Braga, segunda-feira

Sucesso invisível

A pretexto de coisa alguma

Voz às Escolas

2018-06-07 às 06h00

Luisa Rodrigues

Aquestão dos resultados escolares tem feito correr muita tinta, sobretudo quando diretamente relacionada com os ditos rankings, que, independentemente de se tratar de escolas públicas ou de escolas privadas, o que faz toda a diferença, rotulam as escolas e confundem alguns encarregados de educação, menos informados.
Estamos na era da mudança, mudança essa em que a vertente humanista da educação surge com a devida valorização, validando as opções estratégicas de algumas escolas, escolas essas que defendem a formação como um todo, em que a componente científica e a componente da educação para os valores, ou para a cidadania, se assumem como ingredientes indispensáveis e indissociáveis na preparação dos jovens que, num futuro próximo, estarão aptos a intervir, socialmente, e em quem depositamos toda a esperança para a construção de um mundo melhor.

Assim sendo, questiono-me, muitas vezes, sobre a catalogação das escolas e a valorização dos resultados decorrentes da realização de Provas que, na atual conjuntura, deixam de fazer algum sentido, já que reduzem todo o investimento feito pelas escolas, em prol da formação dos alunos, aos resultados de um momento.
Os verdadeiros resultados, que ainda não vi serem devidamente valorizados pelas estruturas do Ministério da Educação, vão acontecendo, ao longo de cada ano, nas inúmeras competições em que os alunos participam, quer nacionais quer internacionais, incentivando-os na promoção de uma maior qualificação do sucesso que perseguem e enchendo de orgulho as comunidades escolares.
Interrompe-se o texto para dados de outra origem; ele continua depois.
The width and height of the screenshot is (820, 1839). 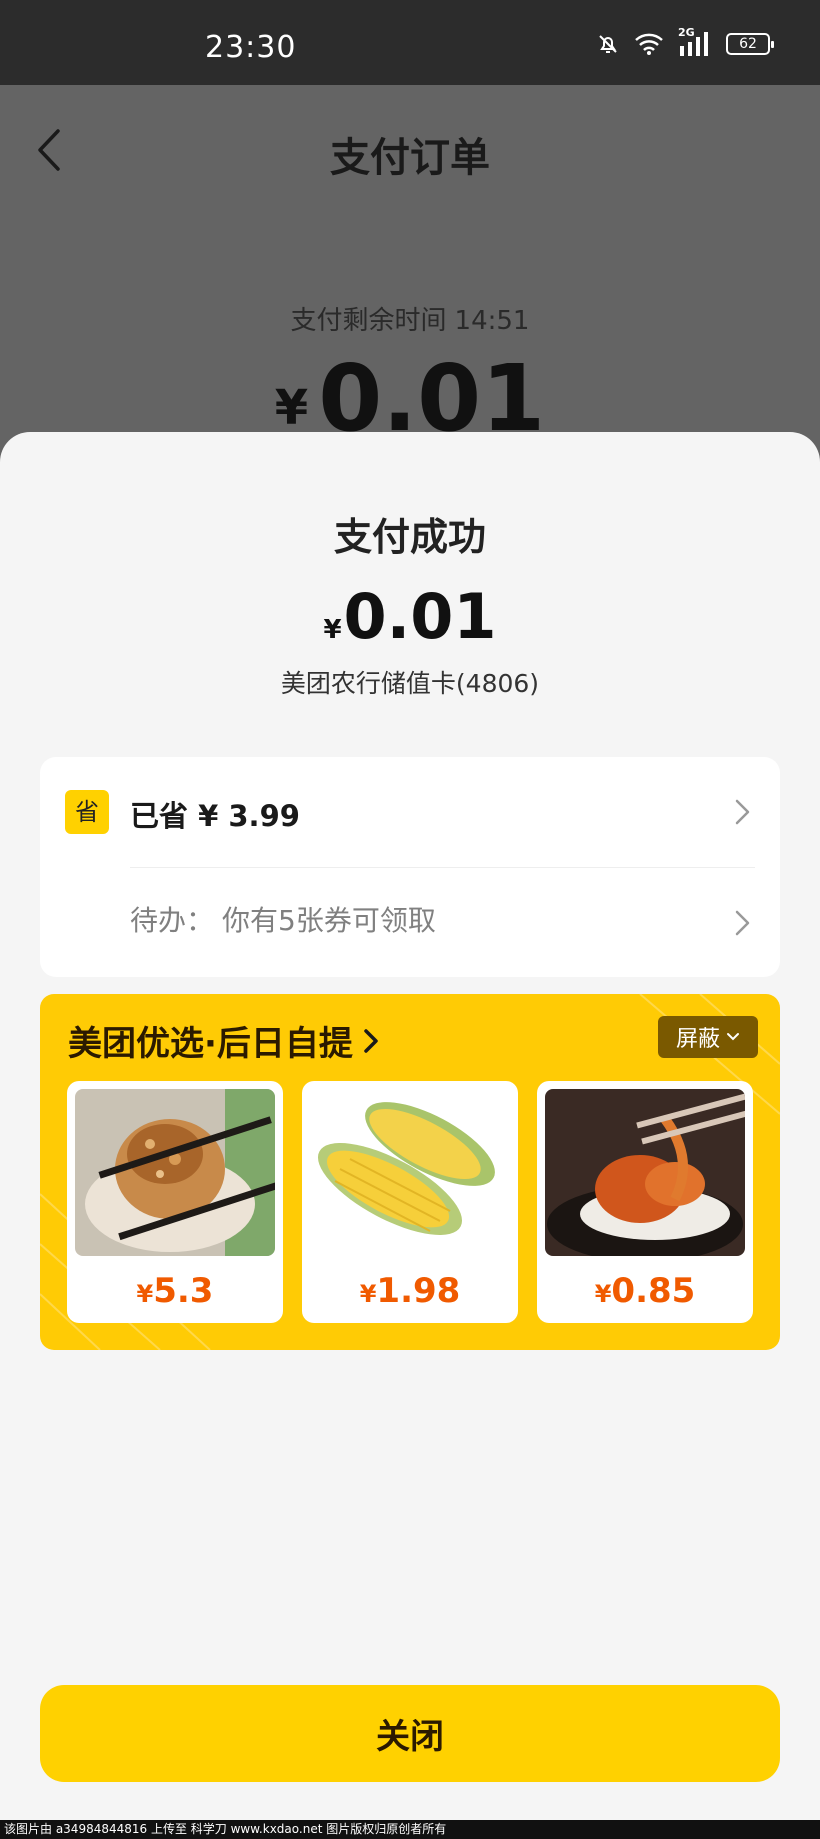 I want to click on promo-title: 美团优选·后日自提, so click(x=210, y=1044).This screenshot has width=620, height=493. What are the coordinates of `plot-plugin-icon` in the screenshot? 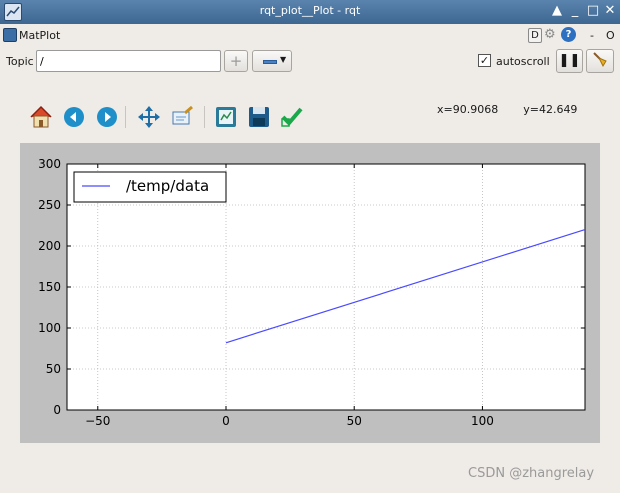 It's located at (10, 35).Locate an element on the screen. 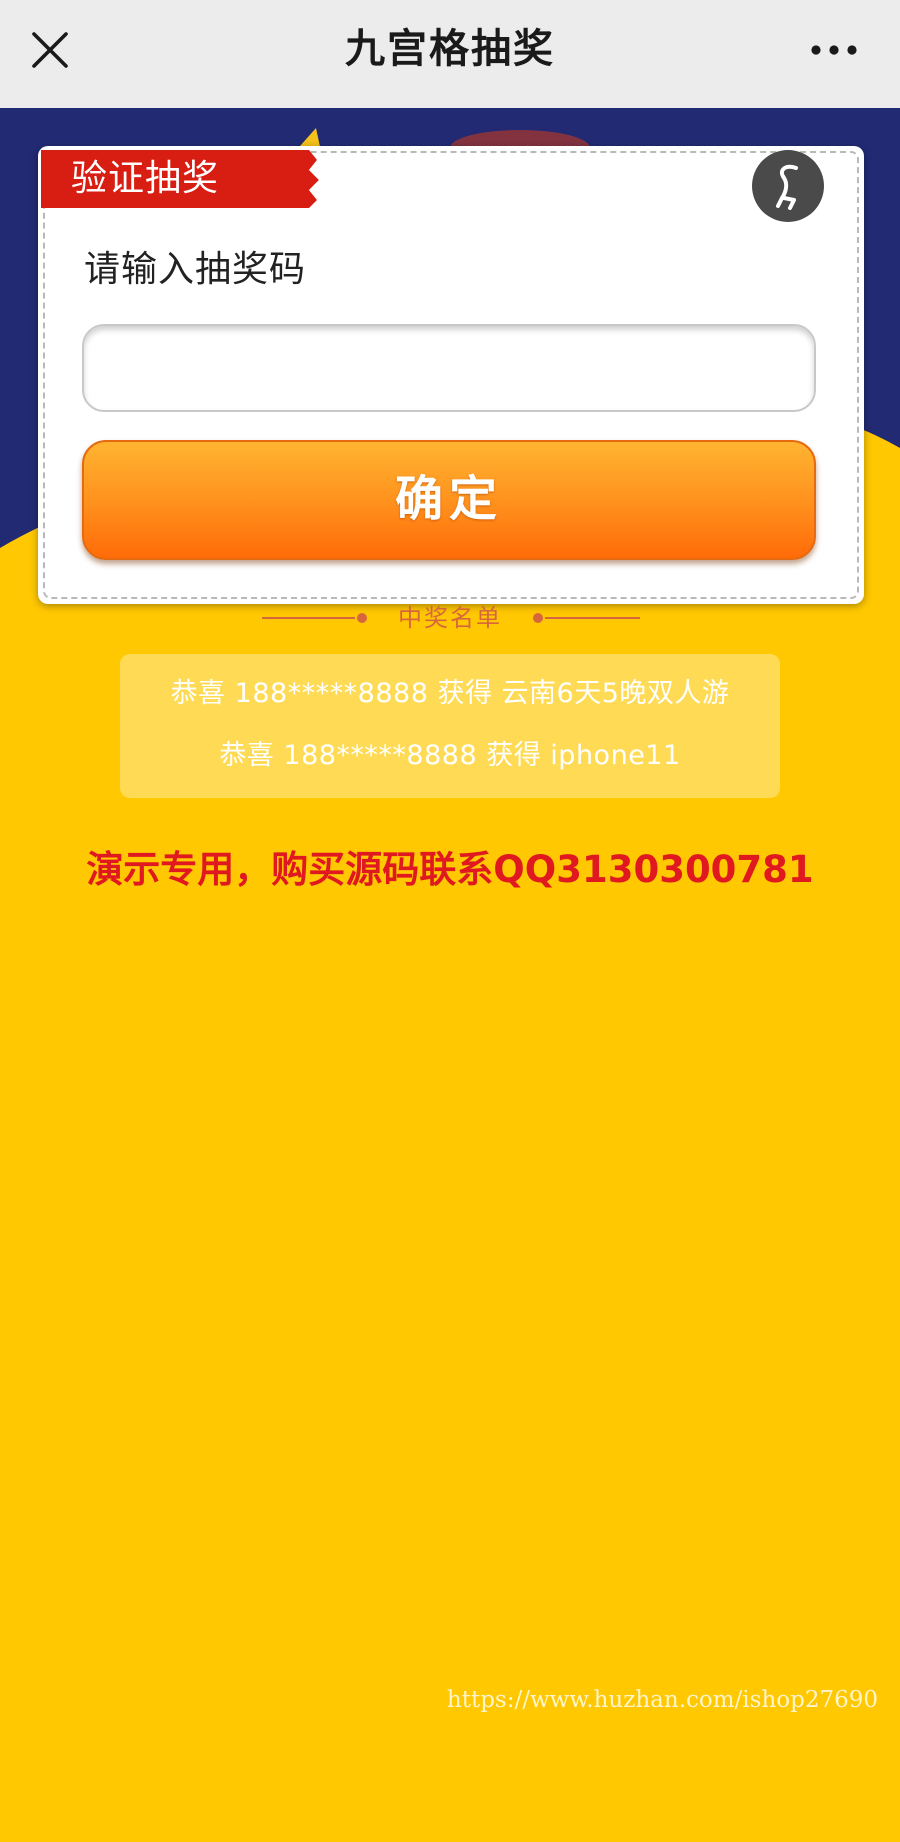 The height and width of the screenshot is (1842, 900). more-dots-icon is located at coordinates (834, 50). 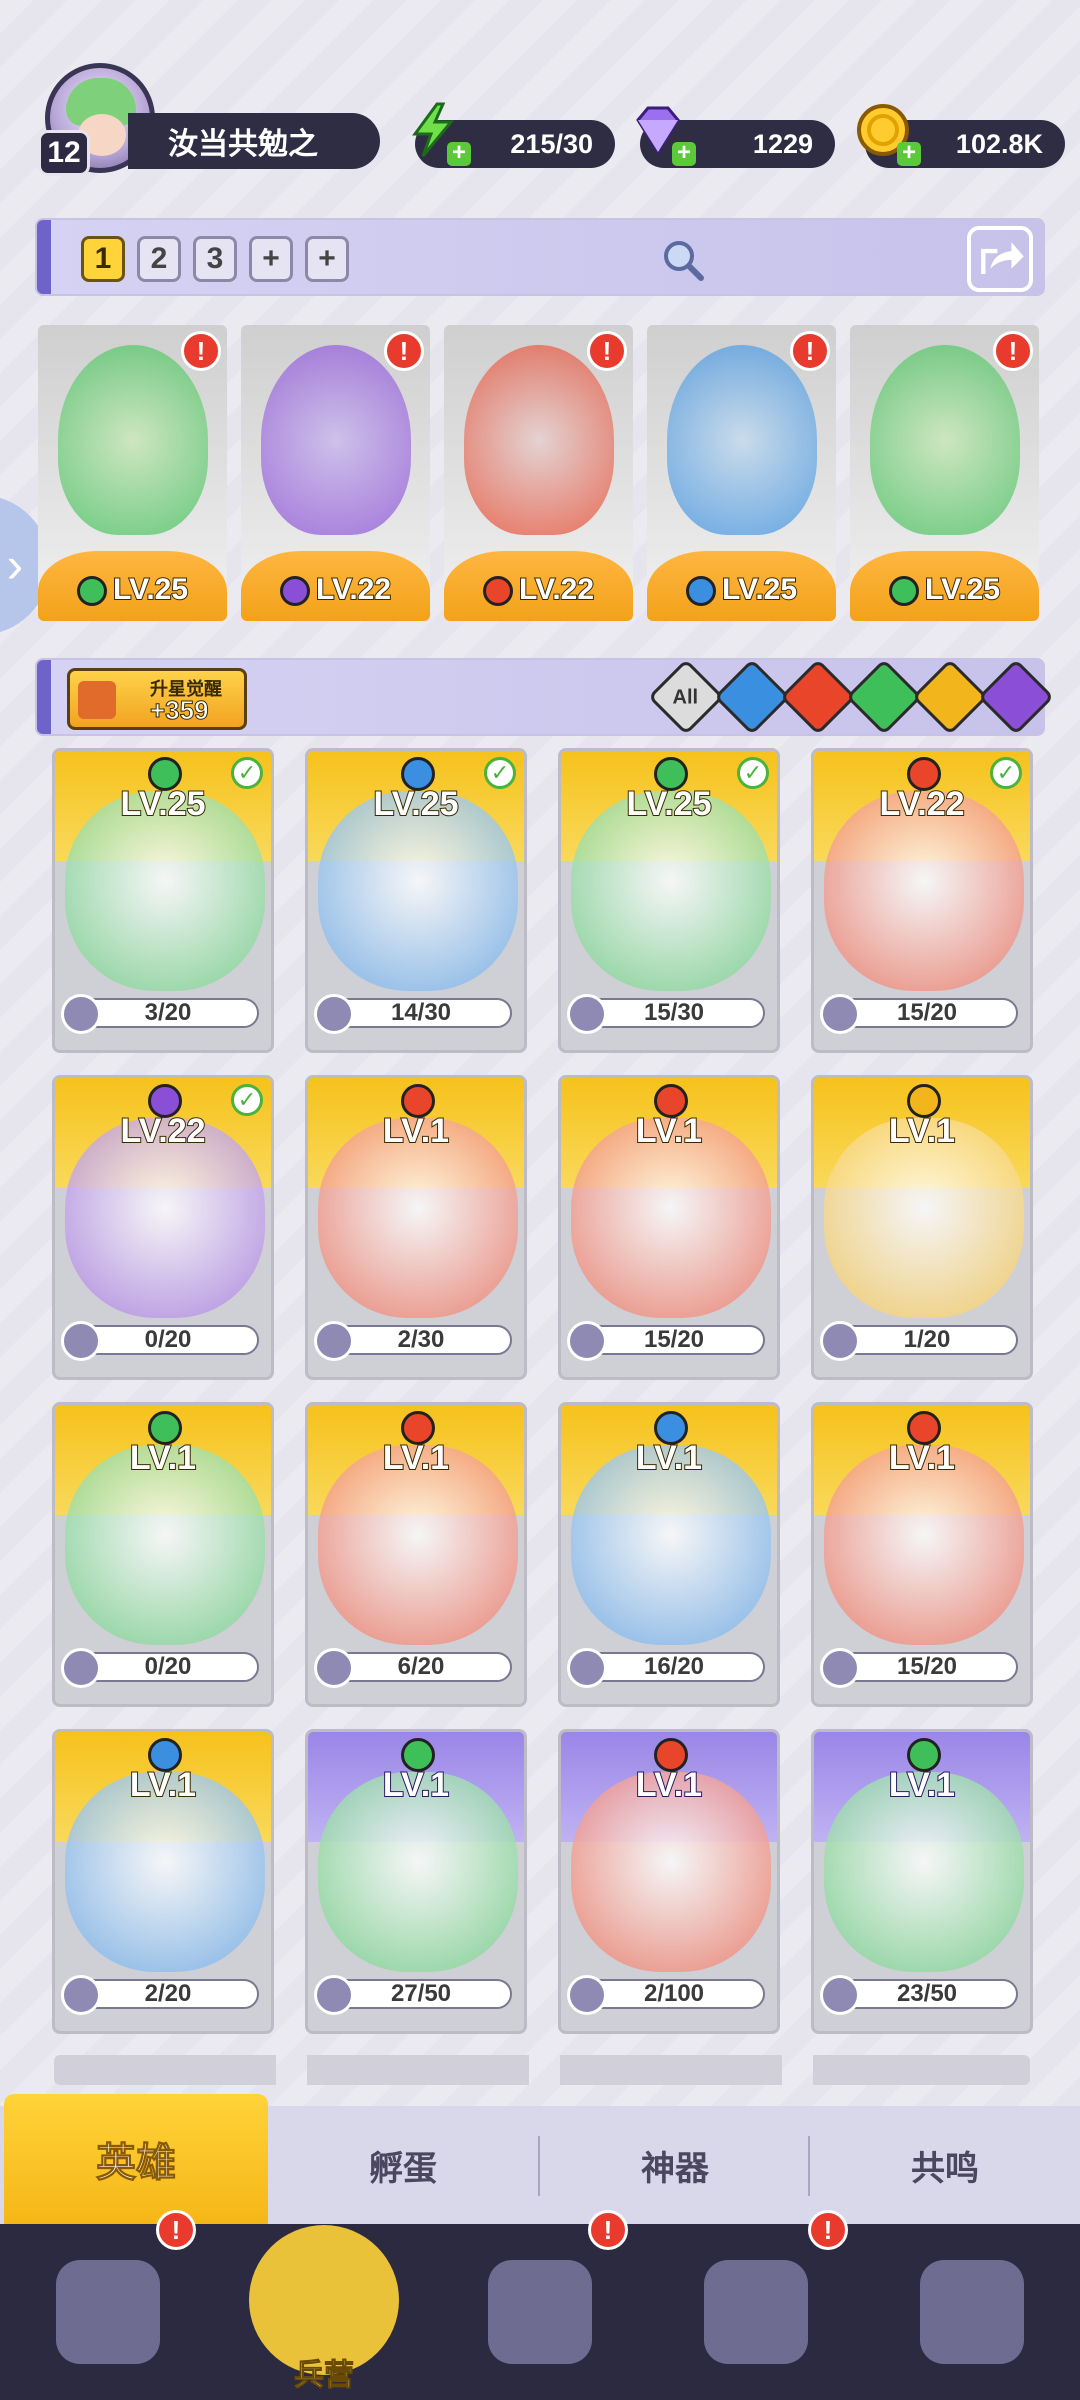 I want to click on tab-resonance: 共鸣, so click(x=945, y=2165).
Será que os resultados alcançados, por exemplo, nos campeonatos Supertmatik, serão tidos em conta para premiar o esforço e o profissionalismo dos professores e o desempenho dos alunos portugueses?
Sinceramente, não me apercebi da tinta que correu para noticiar o seu contributo para elevar o estado da educação num país que, pese embora ter dado os primeiros passos no sentido da mudança, há muito aguardada, ainda continua prisioneiro de uma escola que está longe de responder às exigências de uma sociedade que não se compadece com conservantismos.

Aproveitando a oportunidade, decidi publicitar os mais recentes resultados da organização que lidero o Agrupamento de Escolas Gonçalo Sampaio, da Póvoa de Lanhoso, num gesto que pretende reconhecer o excelente trabalho dos professores, o elevado nível de conhecimento dos alunos e o impacto da valorização da componente humanista da sua formação, enfatizando:
- O concurso que contou com mais de 900 ideias de todo o país, em que a Escola E.B.2,3 Professor Gonçalo Sampaio, com o Projeto de Gestão de Conflitos em Contexto Escolar e a Escola Básica da Póvoa de Lanhoso, com o Projeto das Hortas Biológicas, foram distinguidas com o Selo Escola Amiga da Criança, na edição de 2018.
- O Concurso Internacional de 2018 do Supertmatik de Cálculo Mental, em que participaram 518 210 alunos de 48 nacionalidades, e em que quatro alunos povoenses, do Agrupamento de Escolas Gonçalo Sampaio, atingiram o Top 10: no terceiro escalão, Jesus da Silva Tinoco alcançou um honroso 10.º lugar, entre 25 480 alunos.
No quinto escalão, Gonçalo da Silva Ribeiro obteve o 7.º lugar, entre 44 870 alunos e, no nono escalão, os dois alunos apurados integraram o Quadro de Honra: a aluna Bárbara Silva, em 6.º lugar, foi a melhor portuguesa deste escalão e o aluno Miguel Campos Almeida obteve o 8.º lugar, em 27 860 participantes.
- O Concurso internacional de 2018 do Supertmatick de Francês, em que a Escola E.B. 2,3 Professor Gonçalo Sampaio conquistou dois primeiros lugares, no sétimo e oitavo escalões.
- O desempenho dos alunos dos 8º e 9º anos na dinamização das sessões de sensibilização que têm sido levadas a cabo, junto da população do concelho da Póvoa de Lanhoso, no âmbito do Projeto de Prevenção de Incêndios e de Proteção da Floresta, sessões essas que têm sido a demonstração do sentido de responsabilidade, da capacidade de exposição e de argumentação e do sentido de pertença na defesa de um bem que é responsabilidade de todos o ambiente, numa verdadeira lição de cidadania, por todos reconhecida.

Precisaria do direito de exclusividade para poder continuar a demonstrar que, no Agrupamento de Escolas Gonçalo Sampaio, como em tantas escolas deste país, as Provas a que os alunos são sujeitos e a decorrente catalogação são um teatro que depende da boa disposição dos atores, quando em palco.